Algo siempre es algo

Lea la columna de Uka Green

Uka Green tiene opiniones y convicciones que comparte desde diversas plataformas mediáticas con su proyecto TiTantos. - Captura / Instagram

Mentiría si dijera que soy la misma. El primer temblor, aquel que nos remeneó en diciembre hace unos años, me ha dejado cicatrices. Ultimamente ando con un miedo metido entre las capas siempre apretadas y sólidas de mi valentía. Se me va colando entre los nervios y amenaza con joderme la vida. Es que me crié en una época en la que los tsunamis, los terremotos, los huracanes y esos otros engendros de la madre naturaleza no eran protagonistas. Existían, sí, pero la incomunicación nos mantenía enajenados y cuando nos enterábamos ya era tarde para reaccionar.

Ahora todo ha cambiado. Nos enteramos ipso facto. Hasta avisamos a nuestros friends si estamos conectados. Luego nos buscamos, contamos nombres y status para verificar que no haya mermas, nos consolamos, derramamos los temores, lloramos las penas y seguimos con la vida. Pero entonces llega lo peor, la noticia en los medios de comunicación exaltada, escarbada y ampliada a primera plana y primer titular. Las secuelas de los desastres naturales se expanden a tal grado que vivimos pegados a cada detalle, comiéndonos las uñas de los nervios, rezando por los afectados, culitrincos de ansiedad y culicagados aterrorizados.

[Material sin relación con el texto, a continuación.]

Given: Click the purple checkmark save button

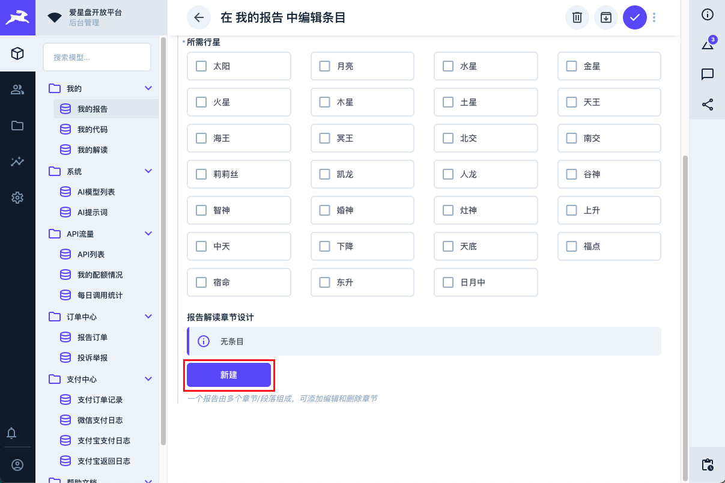Looking at the screenshot, I should coord(634,17).
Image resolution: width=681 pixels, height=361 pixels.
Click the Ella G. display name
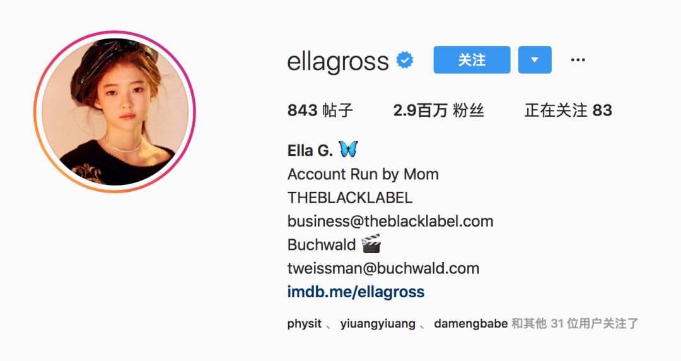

Como consecuencia natural de todo lo que veo se me hace imposible dormir como antes. Estoy librando una batalla de informática en mi casa, explicándole al dedillo a mis hijos lo que tienen que hacer si están aquí, si están allá, si están juntos, si están separados y sobre todo, si papá y mamá no están. Para una control freak como yo, es importante sentir que hago algo, que no estoy esperando y cruzada de brazos, así que he preparado el bulto del por si acaso.

Y ahí está, sentado justo al lado de la puerta de mi cuarto, pimpoleto de lo que entiendo que debemos arrastrar en un momento dado. Para cada miembro de esta tribu hay un t shirt, un pantaloncito, un panty, un calzoncillo, una mascarilla, medicina para el dolor de cabeza, el spray del pica pica de Lorenzo, las pastillas de la alergia de mi marido, el jarabe de tos de Antonio, en fin, una mini farmacita con lo básico para sobrevivir. Alcohol, curitas, jabón, cuatro latas de salchichas, y lo más importante, una lista de todos los teléfonos de la familia, especialmente los de mi hermano Tito, que está en Texas y es el primero en la lista de emergencia seguido por Luis Enrique en Miami, a quien le hice jurar hace un tiempo que si pasa algo y Tito no aparece, él tendrá la responsabilidad de reclamarnos.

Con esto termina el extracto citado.